Processed Items Endpoint

Implementation: inc/Api/ProcessedItems.php

Base URL: /wp-json/datamachine/v1/processed-items

Overview

Processed items are the deduplication records Data Machine uses to avoid re-processing the same source item across flow executions. Fetch handlers and engine code write these records during execution; the REST surface currently exposes an operator cleanup endpoint for resetting deduplication by pipeline or flow.
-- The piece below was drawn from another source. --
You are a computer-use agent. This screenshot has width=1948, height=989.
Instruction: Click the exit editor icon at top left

For richer read/check/stale-history operations, use the datamachine/* abilities in ProcessedItemsAbilities or the WP-CLI wp datamachine processed-items command.

Revision-Key Conventions

Refresh workloads should use processed items as revision-level dedupe records when the same logical item may be revisited across scheduled runs. Data Machine owns the durable processed-item table and runtime counters; the workload owner owns domain-specific source types and identifier parts.

Use these generic rules for revision keys:

FieldConvention
flow_step_idThe flow step that owns the refresh boundary.
source_typeA stable workload-defined namespace, such as a source or artifact kind.
item_identifierA stable string assembled from the workload scope, logical item ID, and a content/revision hash.
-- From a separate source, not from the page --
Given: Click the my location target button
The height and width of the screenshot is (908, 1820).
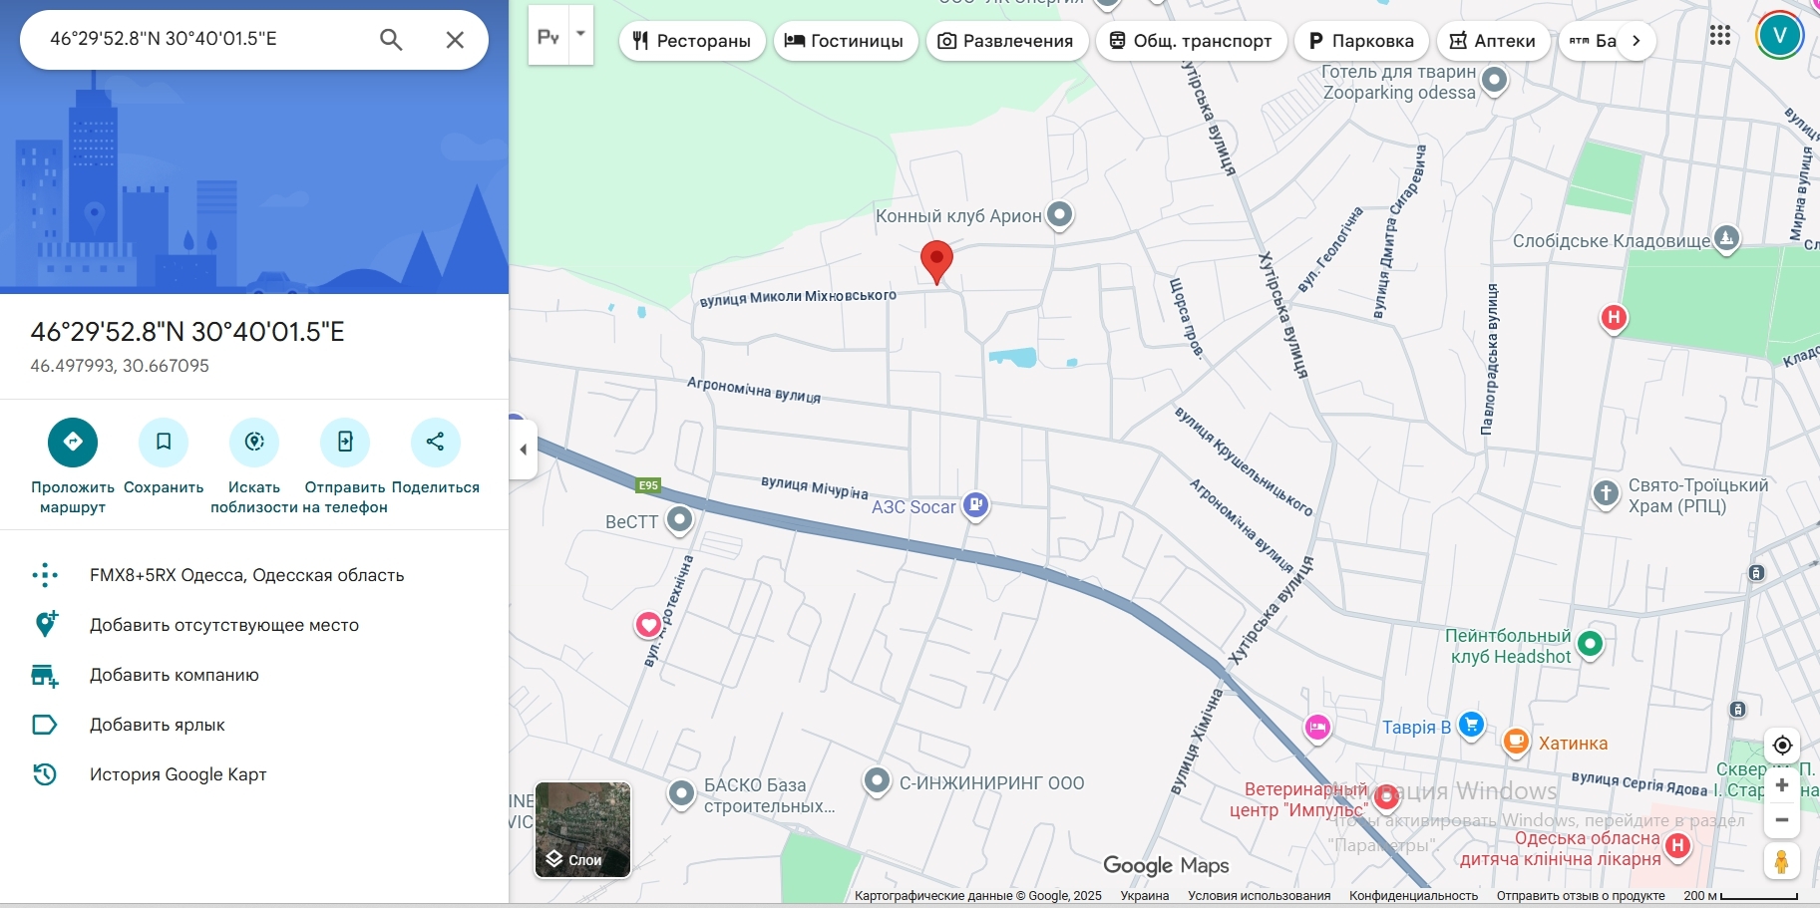Looking at the screenshot, I should point(1782,745).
Useful identifier shapes for source/index refresh workloads include:

ShapeUse
`document=
`chunk=
`provider=

Batch jobs should store refresh progress with the generic run metric count names selected, skipped, processed, failed, and retried. RunMetrics::fromJob() reads those counters from engine_data.batch_results, so batch parent jobs can report refresh progress without a workload-specific metrics table.

Authentication

The REST endpoint requires PermissionHelper::can( 'manage_flows' ). Administrators pass through the mapped Data Machine capability fallback.

Endpoint

DELETE /processed-items

Clear processed-item records for a flow or pipeline.

Permission: manage_flows

Parameters:

ParameterTypeRequiredDescription
clear_typestringYesEither pipeline or flow.
target_idintegerYesPipeline ID or flow ID matching clear_type.

Example request:

bash
curl -X DELETE https://example.com/wp-json/datamachine/v1/processed-items 
  -u username:application_password 
  -H 'Content-Type: application/json' 
  -d '{"clear_type":"flow","target_id":42}'

Success response:

json
{
  "success": true,
  "message": "Cleared processed items for flow 42",
  "cleared_count": 17,
  "clear_type": "flow",
  "target_id": 42
}

Ability Surface

ProcessedItemsAbilities registers the current ability surface for programmatic callers:

AbilityPurpose
datamachine/clear-processed-itemsClear dedupe records by flow or pipeline.
datamachine/check-processed-itemCheck whether an item has been processed.
datamachine/has-processed-historyCheck whether a flow has any processed history.
datamachine/processed-items-get-processed-atReturn the last processed timestamp for an item.
datamachine/processed-items-find-staleFilter candidate items to those processed before a threshold.
datamachine/processed-items-find-never-processedFilter candidate items to those with no processed record.